My object all sublime . . . to let the punishment fit the crime, the punishment fit the crime….

If you’re a Mikado fan, you know the source of my post title:

[youtube]http://www.youtube.com/watch?v=UeajGK42vuE[/youtube]

The song came to mind because of two stories today, both of which left me wondering whether the punishment fit the crime.

One story you may already have read:  an Iraqi living in Arizona was convicted of 2nd degree murder for intentionally running his daughter over with a car because she had become too “Westernized.”  (Of course, if he was worried about that happening, a logical person might ask why he decided to move to the West in the first place.)  A second degree murder conviction carries with it a sentence that can be as long as 22 years.

The other story just broke recently:  the former head of a California mental hospital was sentenced to 248 years for sexually abusing his adopted son over an eight year period.

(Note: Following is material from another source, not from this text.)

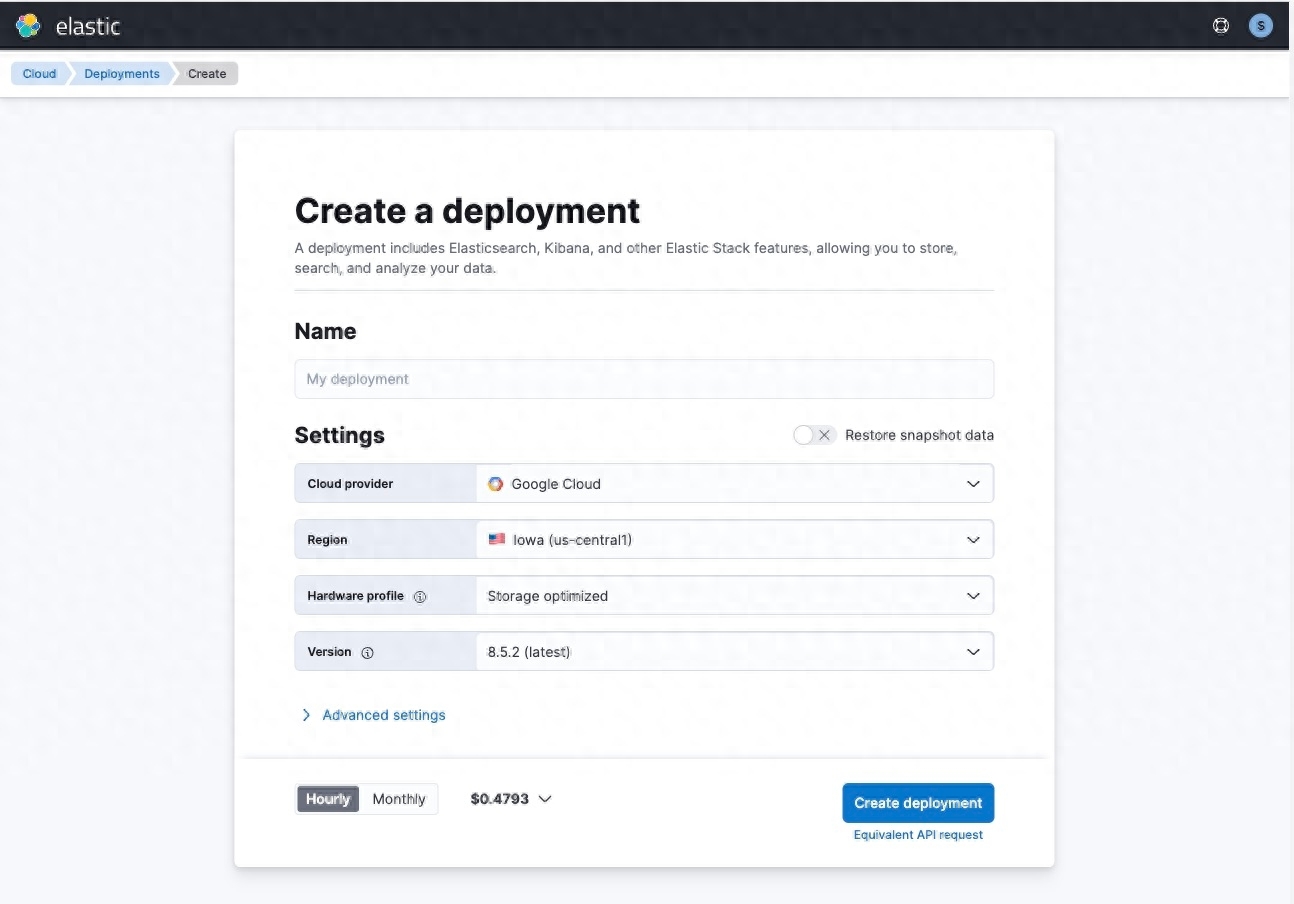Viewport: 1294px width, 904px height.
Task: Click the Create deployment button
Action: [917, 803]

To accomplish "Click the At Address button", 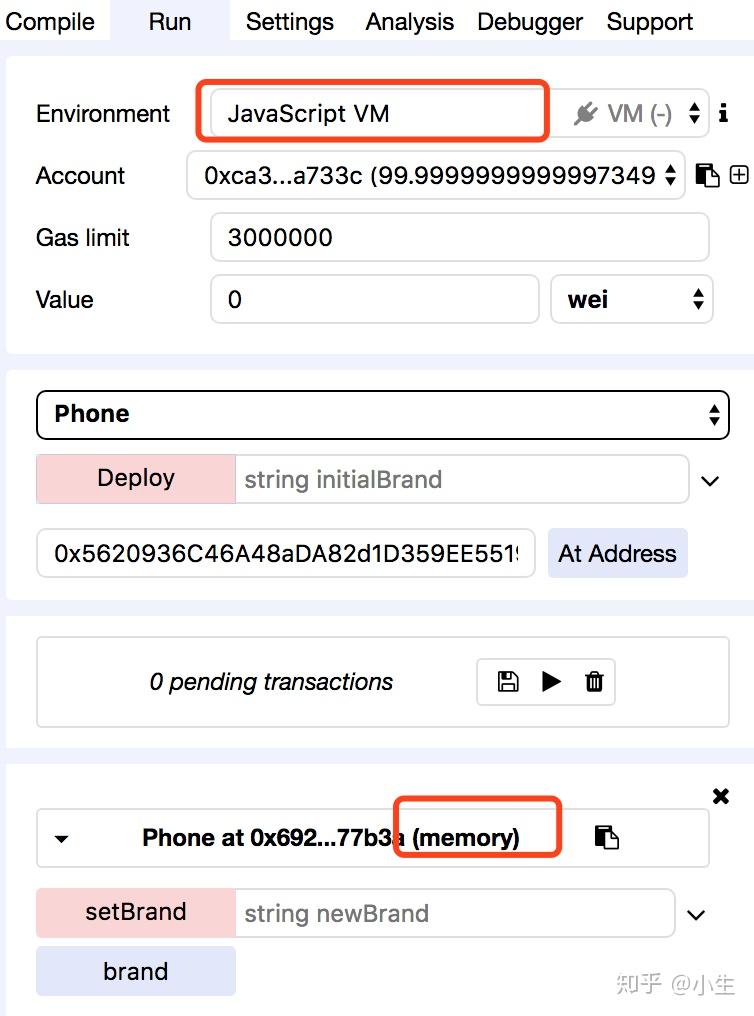I will coord(617,553).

Both are heinous crimes, but does it seem to you that a deliberate murder is being treated more lightly than it should be?

When I was back and law school, a Crim Law professor liked to make a big deal out of two murder cases:  when was a garden-variety bar killing that ended in a death sentence; the other was a torture-murder that ended with life imprisonment.  His point was that the death sentence isn’t fair.  My takeaway message, though, was that, if you’re planning a crime, you might want to pick a jurisdiction that allows you to get away with it, so to speak.